I have a c function (dbread) that reads 'fields' from a 'database'. Most of those fields are single valued; but sometimes they are multi-valued. So I had c code that said
if valcount == 1
return string
else
make list
foreach item in vals
append to list
return list
Because i thought most of the time people want a scalar.
However doing this leads to some odd parsing errors. Specifically if I want to add a value
set l [dbread x] # get current c value
lappend l "extra value" # add a value
dbwrite x {*}$l # set it back to db
If x has single value and that value contains spaces the lappend parses wrong. I get a list with 3 items not 2. I see that this is because it is passed something that is not a list and it parses it to a list and sees 2 items.
set l "foo bar"
lappend l "next val" # string l is parsed into list -> [list foo bar]
so I end up with [list foo bar {next val}]
Anyway, the solution is to make dbread always return a list - even if there is only one item. My question is - is there any downside to this? Are there surprises lurking for the 90% case where people would expect a scalar
The alternative would be to do my own lappend that checks for llength == 1 and special cases it
I think it's cleaner to have an API which always returns a list of results, be it one result or many. Then there's no special casing needed.
No downside, only upside.
Think about it, what if you move away from returning a single scalar and have a case in the future where you're returning a single value that happens to be a string with a space in it. If you didn't construct a list of that single value, you'd treat it as two values (because Tcl would shimmer the string into a list of two things). By always constructing a list of return values, all the code using your API will handle this correctly.
Just because Tcl doesn't have strict typing doesn't mean it's good style to return different types at different times.

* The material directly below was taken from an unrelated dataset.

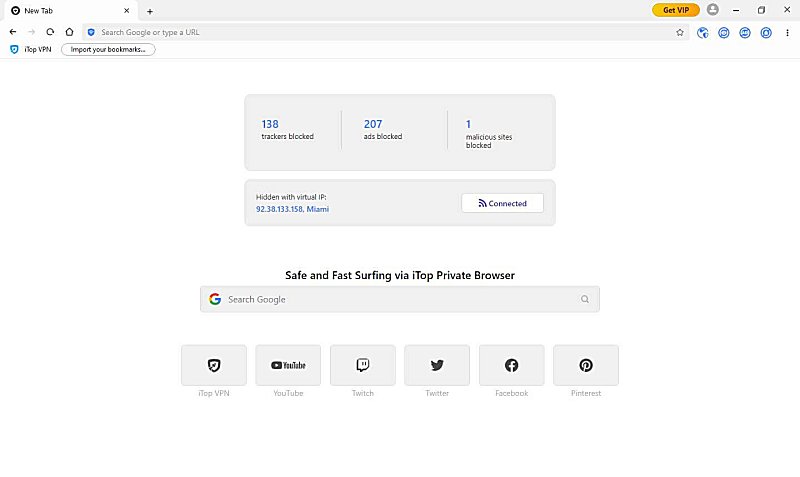Image resolution: width=800 pixels, height=477 pixels.
Task: Toggle the VPN Connected button
Action: [x=502, y=203]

One of the approaches I have taken in the past (when the data for each row could contain nulls or empty strings), was to use a list of lists of list:
{{a b} {c d}} ;# two rows, each with two elements
{{{} b} {c d}} ;# two rows, first element of first row is null
;# llength [lindex [lindex {{{} b} {c d}} 0] 0] -> 0
{ { {{}} b } { c d } }
;# two rows, first element of first row is the empty string
;# llength [lindex [lindex {{{{}} b} {c d}} 0] 0] -> 1
It looks complicated, but it's really not if you treat the actual data items as an opaque data structure and add accessors to use it:
foreach row $db_result {
foreach element $row {
if {[db_isnull $element]} {
puts "null"
} elseif {![string length [db_value $element]]} {
puts "empty string"
} else {
puts [db_value $element]
}
}
}
Admittedly, far more complicated than you're looking for, but I thought it worth mentioning.